Medway Change Makers is a bespoke cultural volunteering programme that connects people with events based (short term and fixed) volunteering opportunities at host organisations from Medway’s cultural sector, with the aim of making creative volunteering more accessible for the people of Medway. The programme is funded through Spirit of 2012’s Volunteering Cities grant, and is delivered in partnership by Ideas Test, Creative Medway, Medway Voluntary Action and the Medway Place Board. Since its launch in early 2023, Medway Change Makers has developed a pool of volunteers who have completed over 600 hours of volunteering in Medway’s cultural sector. Through this work, Medway Change Makers identified that some cultural sector organisations were facing challenges to working with volunteers (particularly events based volunteers) in a way that ensured that volunteers had positive experiences, felt informed and valued, and were likely to carry out more volunteering in the future. This event allowed organisations to share their experiences and challenges so that Medway Change Makers can respond by providing support to these organisations in line with their needs, as they plan for the future of the project.

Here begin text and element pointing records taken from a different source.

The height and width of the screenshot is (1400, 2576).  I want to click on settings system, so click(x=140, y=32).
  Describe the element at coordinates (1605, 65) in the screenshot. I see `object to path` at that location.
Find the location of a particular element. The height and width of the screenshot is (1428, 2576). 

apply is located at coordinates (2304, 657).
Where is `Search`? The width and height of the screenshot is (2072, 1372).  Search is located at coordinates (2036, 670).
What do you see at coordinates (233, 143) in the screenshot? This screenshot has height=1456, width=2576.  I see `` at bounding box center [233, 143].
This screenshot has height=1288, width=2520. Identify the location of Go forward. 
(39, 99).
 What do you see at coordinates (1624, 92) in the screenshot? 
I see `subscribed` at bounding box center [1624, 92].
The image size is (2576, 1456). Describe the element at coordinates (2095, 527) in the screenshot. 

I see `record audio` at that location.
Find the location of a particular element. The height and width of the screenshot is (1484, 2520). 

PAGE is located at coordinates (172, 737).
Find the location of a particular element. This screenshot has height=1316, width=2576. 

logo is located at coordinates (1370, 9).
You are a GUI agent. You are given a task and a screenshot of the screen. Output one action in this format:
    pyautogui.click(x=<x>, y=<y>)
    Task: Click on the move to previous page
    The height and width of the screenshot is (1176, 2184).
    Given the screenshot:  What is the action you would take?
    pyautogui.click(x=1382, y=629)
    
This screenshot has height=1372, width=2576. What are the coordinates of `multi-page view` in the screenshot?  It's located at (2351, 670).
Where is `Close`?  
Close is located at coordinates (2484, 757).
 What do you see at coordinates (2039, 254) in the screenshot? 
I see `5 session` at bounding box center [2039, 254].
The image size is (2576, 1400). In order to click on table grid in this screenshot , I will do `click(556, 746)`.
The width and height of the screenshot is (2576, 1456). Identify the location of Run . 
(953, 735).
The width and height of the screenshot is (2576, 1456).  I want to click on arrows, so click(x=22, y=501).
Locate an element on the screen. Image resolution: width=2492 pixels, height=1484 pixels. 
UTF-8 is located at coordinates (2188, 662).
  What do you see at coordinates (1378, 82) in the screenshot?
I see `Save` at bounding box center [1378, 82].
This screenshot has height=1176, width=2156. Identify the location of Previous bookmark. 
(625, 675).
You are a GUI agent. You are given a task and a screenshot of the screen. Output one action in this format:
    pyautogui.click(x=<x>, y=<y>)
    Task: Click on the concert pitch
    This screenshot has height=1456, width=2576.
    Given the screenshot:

A number of Medway Change Makers volunteers also attended the event to share their experiences of volunteering through Medway Change Makers. One volunteer, Peter, presented at the event about what being a part of Medway Change Makers has meant to him: “The opportunity to volunteer [through Medway Change Makers] has boosted my self-confidence, mental wellness and happiness. The experience has benefitted me socially as I meet with and interact with new sets of people. I have had the opportunity to observe, advise and give feedback to the organisation I volunteered for. Unlike in an office setting, where targets and deliverables are at the centre of all and motives for work are salary based, the volunteering experience is from my heart and the motive is to create a lasting impact in people and the society in a flexible manner.”